México y el mundo quedaron consternados por la desaparición forzosa de 43 estudiantes en Iguala. Con protestas en muchas ciudades, la sociedad pide al gobierno que traiga con vida a los normalistas, lo cual será casi imposible. ¿Por qué la violencia nos ha arrastrado tan lejos?
El pasado 26 de septiembre en Iguala (Guerrero), un grupo de policías municipales atacaron a estudiantes de la Escuela Normal Rural de Ayotzinapa, periodistas y civiles en cuatro episodios de violencia. El saldo fue de seis personas fallecidas, diecisiete heridos y la desaparición forzada de 43 estudiantes normalistas. [CNN, 27 septiembre 2014]
Las reacciones para condenar estos hechos fueron muy contundentes. Por ejemplo, la Comisión Nacional de Derechos Humanos afirmó que hubo graves violaciones a los derechos, y la Organización de Estados Americanos exigió esclarecer estas desapariciones. [Milenio, 5 octubre 2014 ; UNO TV, 7 octubre 2014]
Luego de la intervención del Gobierno federal, las investigaciones llevadas por la Procuraduría General de la República imputaron el crimen al presidente municipal de Iguala, a su esposa y al director de Seguridad Pública de ese municipio, quienes capturaron a los estudiantes y los entregaron al grupo criminal “Guerreros Unidos”, cuyos líder ordenó asesinarlos. [El Universal, 22 octubre 2014]
Es indignante que las autoridades civiles estén en contubernio con las bandas de criminales. Queda más que patente que una de las causas de este triste caso de la desaparición de los normalista es la corrupción, la cual es ya un mal generalizado no sólo en nuestro País, sino en una gran cantidad de naciones del mundo.
El caso Ayotzinapa nos hace ver que ya es tiempo de combatir con eficacia la corrupción; sin embargo, son pocas las voces que abiertamente la han condenado y que han advertido a los ciudadanos de que la corrupción no puede ser un modo de ganarse el sustento diario.
Recientemente, el Papa Francisco ha alzado su voz contra este mal social, en un discurso dirigido a juristas de varias partes del mundo. Con suma claridad, el Pontífice afirmó que “la corrupción es un mal más grande que el pecado. Más que perdonado, este mal debe ser curado”.
El Santo Padre dio como una radiografía de este mal: “La corrupción se volvió natural, al punto de llegar a constituir un estado personal y social ligado a la costumbre, una práctica habitual en las transacciones comerciales y financieras, en las licitaciones públicas, en toda negociación que involucre agentes del Estado. Es la victoria de las apariencias sobre la realidad, de la insolencia impúdica sobre la discreción honorable”.
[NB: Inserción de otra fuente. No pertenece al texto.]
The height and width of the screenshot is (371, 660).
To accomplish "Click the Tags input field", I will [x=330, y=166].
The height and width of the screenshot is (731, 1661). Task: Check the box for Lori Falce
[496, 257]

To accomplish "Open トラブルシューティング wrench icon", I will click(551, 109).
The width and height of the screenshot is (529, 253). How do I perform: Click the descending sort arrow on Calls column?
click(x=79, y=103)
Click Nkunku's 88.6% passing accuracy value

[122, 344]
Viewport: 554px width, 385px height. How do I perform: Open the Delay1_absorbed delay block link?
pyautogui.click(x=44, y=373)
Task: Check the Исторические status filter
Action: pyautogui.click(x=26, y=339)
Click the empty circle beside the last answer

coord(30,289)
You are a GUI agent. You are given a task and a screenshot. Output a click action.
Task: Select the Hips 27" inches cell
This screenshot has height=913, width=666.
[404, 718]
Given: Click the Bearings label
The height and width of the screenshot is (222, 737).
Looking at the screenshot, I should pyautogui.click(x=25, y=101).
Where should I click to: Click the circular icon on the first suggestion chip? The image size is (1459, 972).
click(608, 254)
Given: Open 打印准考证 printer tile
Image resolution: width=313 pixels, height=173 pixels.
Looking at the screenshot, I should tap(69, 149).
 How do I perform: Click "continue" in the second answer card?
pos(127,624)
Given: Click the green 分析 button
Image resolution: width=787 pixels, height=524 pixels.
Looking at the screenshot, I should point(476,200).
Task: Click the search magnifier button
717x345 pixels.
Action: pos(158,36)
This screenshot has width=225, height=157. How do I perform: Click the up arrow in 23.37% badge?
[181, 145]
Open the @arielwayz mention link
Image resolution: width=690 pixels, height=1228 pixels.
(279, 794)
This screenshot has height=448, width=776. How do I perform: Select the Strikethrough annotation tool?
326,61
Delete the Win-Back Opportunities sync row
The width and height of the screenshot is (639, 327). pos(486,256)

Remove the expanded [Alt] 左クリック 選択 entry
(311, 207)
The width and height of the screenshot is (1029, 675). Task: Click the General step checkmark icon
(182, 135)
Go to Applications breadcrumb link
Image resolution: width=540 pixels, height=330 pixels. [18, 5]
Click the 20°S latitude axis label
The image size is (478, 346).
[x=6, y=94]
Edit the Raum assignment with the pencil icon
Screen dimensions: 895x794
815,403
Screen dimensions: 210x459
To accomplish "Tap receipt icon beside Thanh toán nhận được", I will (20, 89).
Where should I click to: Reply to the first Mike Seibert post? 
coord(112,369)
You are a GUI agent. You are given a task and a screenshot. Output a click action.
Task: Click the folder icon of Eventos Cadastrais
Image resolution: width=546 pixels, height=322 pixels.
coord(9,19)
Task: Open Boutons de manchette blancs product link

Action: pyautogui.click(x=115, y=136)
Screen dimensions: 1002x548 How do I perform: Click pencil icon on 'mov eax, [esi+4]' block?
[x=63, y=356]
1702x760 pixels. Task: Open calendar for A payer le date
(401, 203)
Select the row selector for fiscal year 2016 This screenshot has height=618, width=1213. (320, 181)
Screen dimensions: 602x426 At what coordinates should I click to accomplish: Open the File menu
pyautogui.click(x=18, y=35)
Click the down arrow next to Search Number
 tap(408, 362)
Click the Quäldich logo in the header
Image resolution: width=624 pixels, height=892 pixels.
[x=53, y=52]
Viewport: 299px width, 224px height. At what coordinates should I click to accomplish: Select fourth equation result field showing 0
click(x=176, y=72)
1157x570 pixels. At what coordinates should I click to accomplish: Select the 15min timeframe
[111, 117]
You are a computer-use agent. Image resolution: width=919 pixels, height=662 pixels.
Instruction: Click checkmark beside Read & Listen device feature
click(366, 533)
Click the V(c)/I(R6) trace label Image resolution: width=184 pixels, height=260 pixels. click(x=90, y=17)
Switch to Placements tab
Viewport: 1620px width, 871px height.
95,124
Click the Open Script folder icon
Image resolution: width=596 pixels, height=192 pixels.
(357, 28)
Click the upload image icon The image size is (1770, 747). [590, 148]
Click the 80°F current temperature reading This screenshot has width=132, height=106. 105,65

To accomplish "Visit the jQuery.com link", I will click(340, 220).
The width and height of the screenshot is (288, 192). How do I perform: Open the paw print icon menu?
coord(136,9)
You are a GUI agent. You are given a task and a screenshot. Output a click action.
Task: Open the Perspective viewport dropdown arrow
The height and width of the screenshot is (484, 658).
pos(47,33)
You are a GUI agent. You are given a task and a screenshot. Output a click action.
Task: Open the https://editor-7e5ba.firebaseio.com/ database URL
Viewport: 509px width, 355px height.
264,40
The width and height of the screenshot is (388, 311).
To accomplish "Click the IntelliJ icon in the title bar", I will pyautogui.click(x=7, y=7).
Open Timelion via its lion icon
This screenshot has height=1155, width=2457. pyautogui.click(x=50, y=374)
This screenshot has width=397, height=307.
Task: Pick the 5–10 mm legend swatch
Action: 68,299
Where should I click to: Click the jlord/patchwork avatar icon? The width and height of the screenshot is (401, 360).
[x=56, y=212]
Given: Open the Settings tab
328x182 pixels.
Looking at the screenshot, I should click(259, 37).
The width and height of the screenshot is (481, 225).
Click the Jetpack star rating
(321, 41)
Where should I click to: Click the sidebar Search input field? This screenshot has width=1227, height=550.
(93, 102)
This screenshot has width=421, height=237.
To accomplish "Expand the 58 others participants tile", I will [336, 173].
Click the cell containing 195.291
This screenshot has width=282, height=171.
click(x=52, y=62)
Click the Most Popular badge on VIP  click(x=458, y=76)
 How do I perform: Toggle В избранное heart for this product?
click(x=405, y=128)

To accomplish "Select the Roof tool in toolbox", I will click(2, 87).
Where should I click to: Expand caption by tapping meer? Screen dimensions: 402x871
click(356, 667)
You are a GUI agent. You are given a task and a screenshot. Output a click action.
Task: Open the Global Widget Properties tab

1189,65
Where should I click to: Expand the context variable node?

El Romano Pontífice trazó un crudo retrato de la persona corrupta: “existen pocas cosas más difíciles que abrir una brecha en el corazón de un corrupto”, porque un “corrupto atraviesa la vida por los atajos del oportunismo, con el aire de quien dice: ‘Yo no fui’, llegando a interiorizar su máscara de hombre honesto”. [Vatican Insider, 24 octubre 2014]
Hacen falta acciones eficaces contra la corrupción. Como ésta tiene su origen en el interior de cada persona, nunca serán suficientes sólo medidas extrínsecas (secretarías, contralorías, inspecciones…). Es necesario cambiar las mentalidad y el corazón de las personas. Y así entramos en el terreno de la religión.
Es un buen momento para que los ciudadanos pensemos si fomentar la sincera práctica religiosa puede ser el gran detonador para iniciar la tan ansiada limpieza moral de la nación. Y también para que reflexionemos cuánto contribuye el alejamiento de la fe a que una sociedad se corrompa.